16 thoughts on “Rule Dementia! by Quentin S. Crisp

  1. JELLYFISH JOE
    “Behind him a strange man, a tramp perhaps, was hovering in the small passage. It must have been Stephen’s cold, or some trick…”
    Jellyfish almost has an assonance with Jesus. This is pure flowing Crisp prose of the most vintage quality despite its presumably more youthful source. It is a text that, at first, I kept my distance from as a religion even though as a fiction it held me close – and I genuinely marvelled at its religious accoutrements and transformations based on the screeds that tell of The Jellyfish – and, later, I began to lap it up as a beautiful religion floating upon or within an equally beautiful hoax. Until I reached the miraculous end and I found myself along an unexpected Road to Damascus where disbelief at a final outcome or message of a religion or fiction somehow allows complete faith in the rest of it. Well, it worked here.
  2. THE HAUNTED BICYCLE
    I don’t think it is a spoiler to say this is “a gothic picaresque kitchen-sink novella of the Uncanny, Surreal and Absurd.” – because it tells you this before it begins proper….
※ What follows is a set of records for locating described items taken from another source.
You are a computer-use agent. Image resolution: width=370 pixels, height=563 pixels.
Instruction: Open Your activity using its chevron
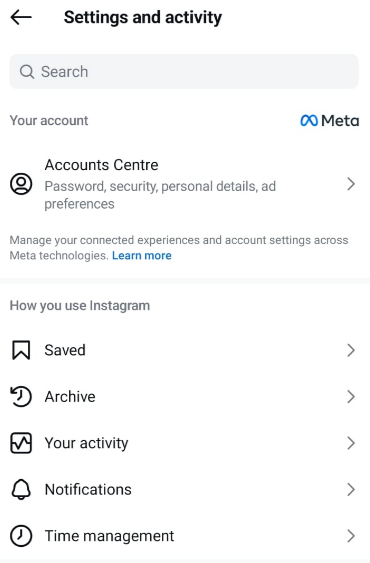pyautogui.click(x=351, y=443)
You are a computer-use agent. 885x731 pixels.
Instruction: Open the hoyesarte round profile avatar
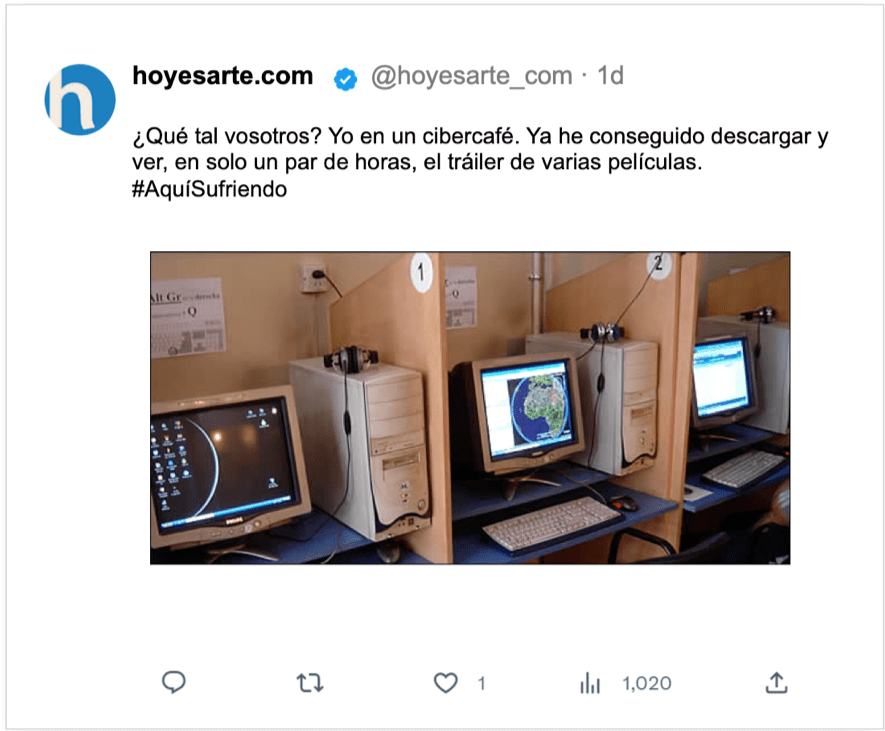(x=80, y=100)

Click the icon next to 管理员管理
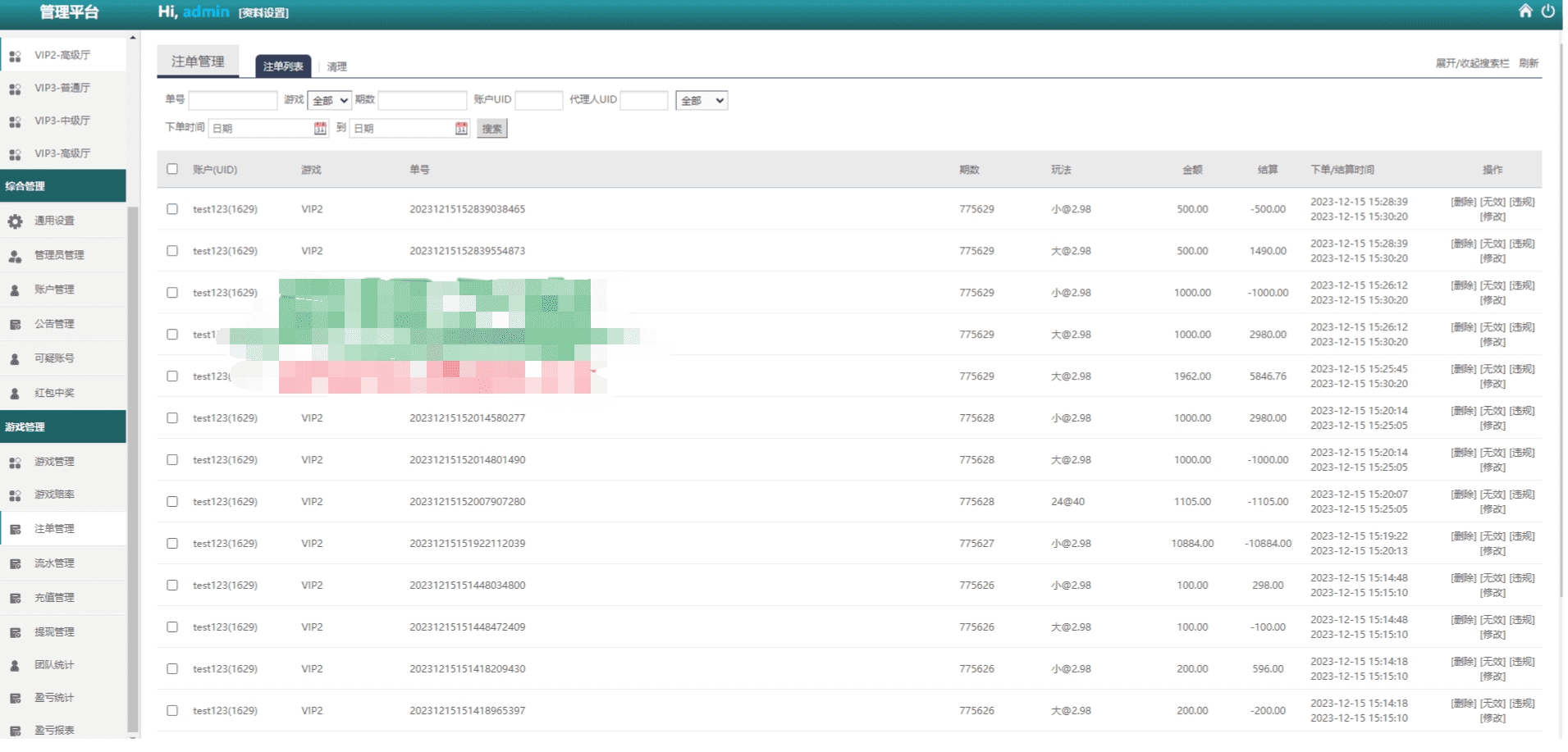[15, 256]
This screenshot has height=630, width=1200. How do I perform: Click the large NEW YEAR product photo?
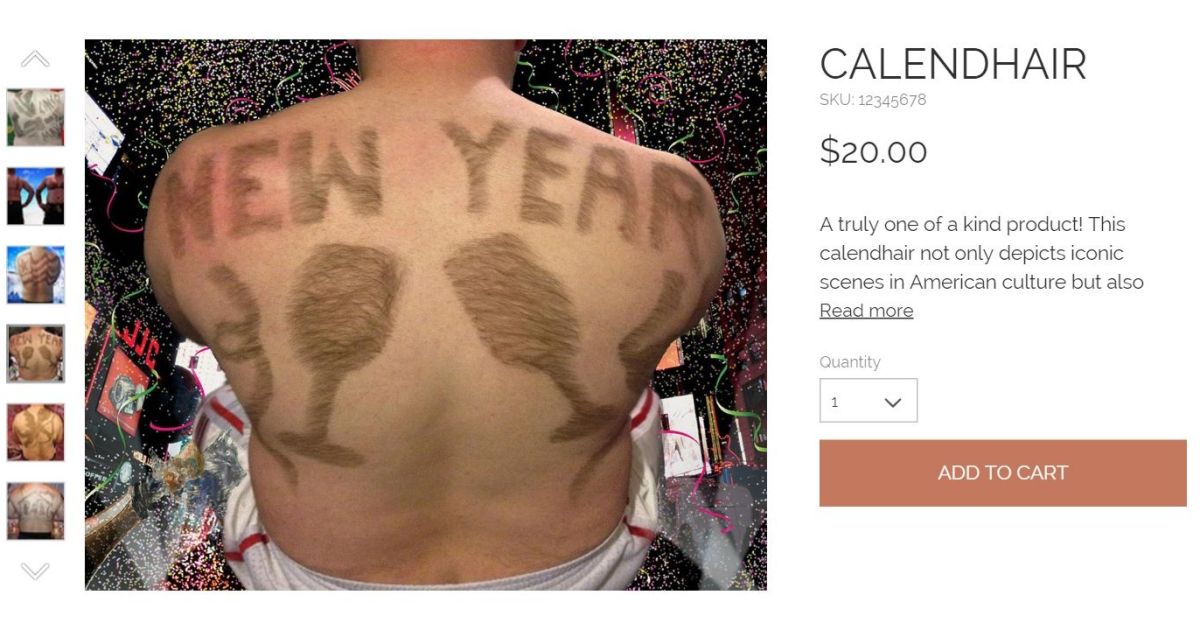click(x=426, y=315)
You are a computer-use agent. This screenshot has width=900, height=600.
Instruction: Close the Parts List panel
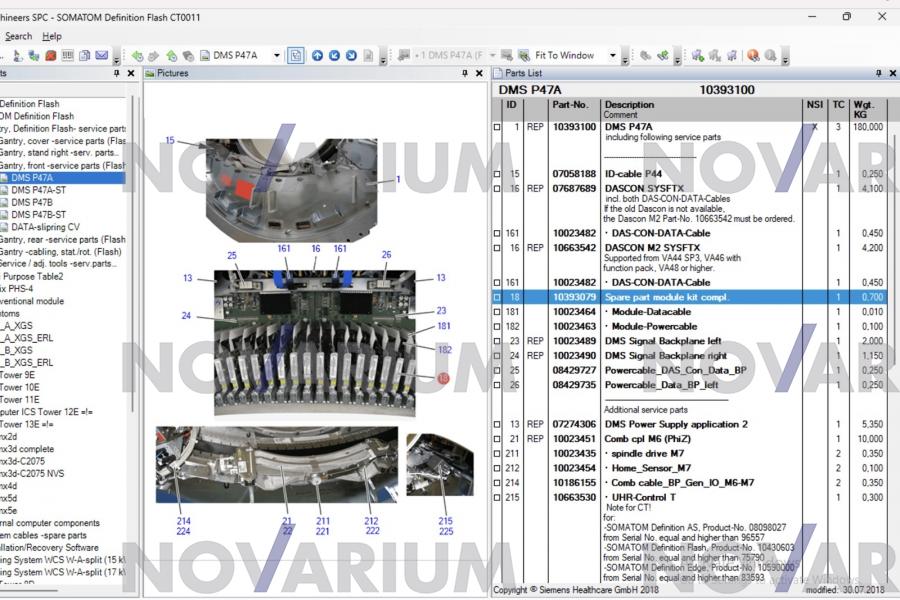[893, 73]
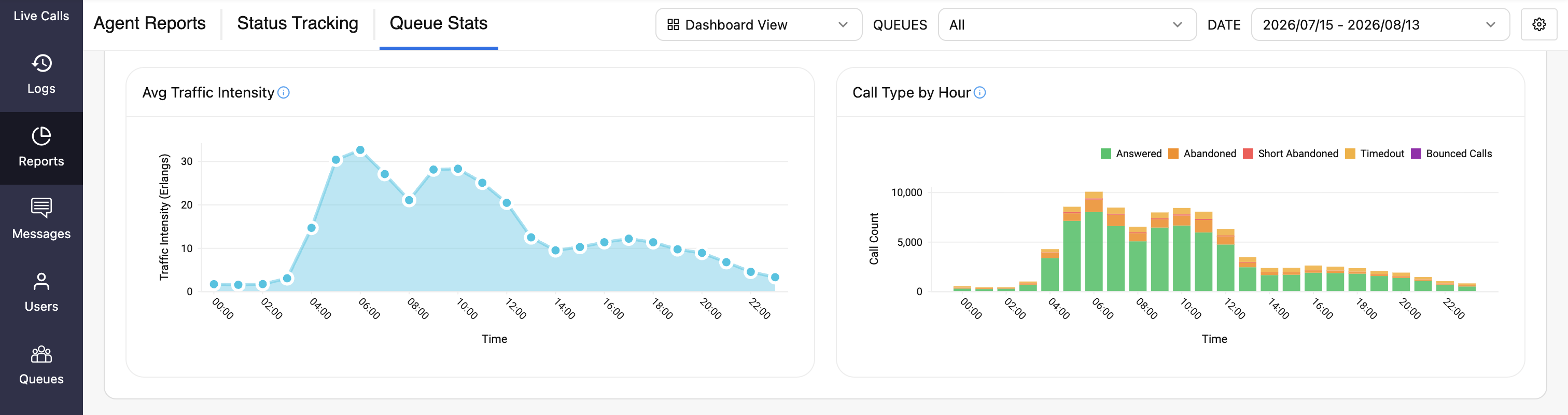Switch to the Status Tracking tab

click(298, 23)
    CHAPTER I: Something the Matter
    CHAPTER II: A Digression
    There is something charmingly weird about QSC works, self-consciously and empirically tortuous, too, and the need for a cup of tea to talk about it. A cup of tea brings me to ‘nostalgia’, also covered here, as we are introduced to Les (not his real name), and his engaging turn-up-anytime relationship with the narrator as they try to outdo each other with brainstorming small talk, and here we have bike rides, and Listening Folk in out of the way places, and, inter alia, the sexing of earwigs. But don’t let this put you off. In fact, the opposite. So far, this work promises some sort of apotheosis of the QSC mind-set as if QSC’s often more complexly textured work since ‘The Haunted Bicycle’ seems to be constructively and exponentially back-pedalling towards a literary nostalgia for it.
    I may be wrong.
    • CHAPTER III: Daytime TV
      CHAPTER IV: Really Serious
      When I heard about the comparison to dowsing of the so-called Haunted Bicycle’s antics of sharp unwanted turns of its handlebars, I thought of my own dreamcatcher (that I have already compared to a dowser) twitching autonomously in my reviewing-hand. It is twitching now over this unputdownable novella (although I do intend to put it down and eke it out), a serious-hilarious side to this relationship of Les and the narrator, an affectionate reference to the habits of the unemployed, cups of tea as Dutch courage, ginger haired people, a laugh with Lassie, all, for me, pure dowseable QSC, especially when the pair of them hear spoken words about the subject matter of their own conversations near where an underground river emerges into the outside, — and other experiments involved sussing the hauntedness of the bike, behaviour that reminds me of Laurel and Hardy, perhaps, like Lassie, on Daytime TV, a phenomenon that I think someone in this book hints brings you nearer Heaven…?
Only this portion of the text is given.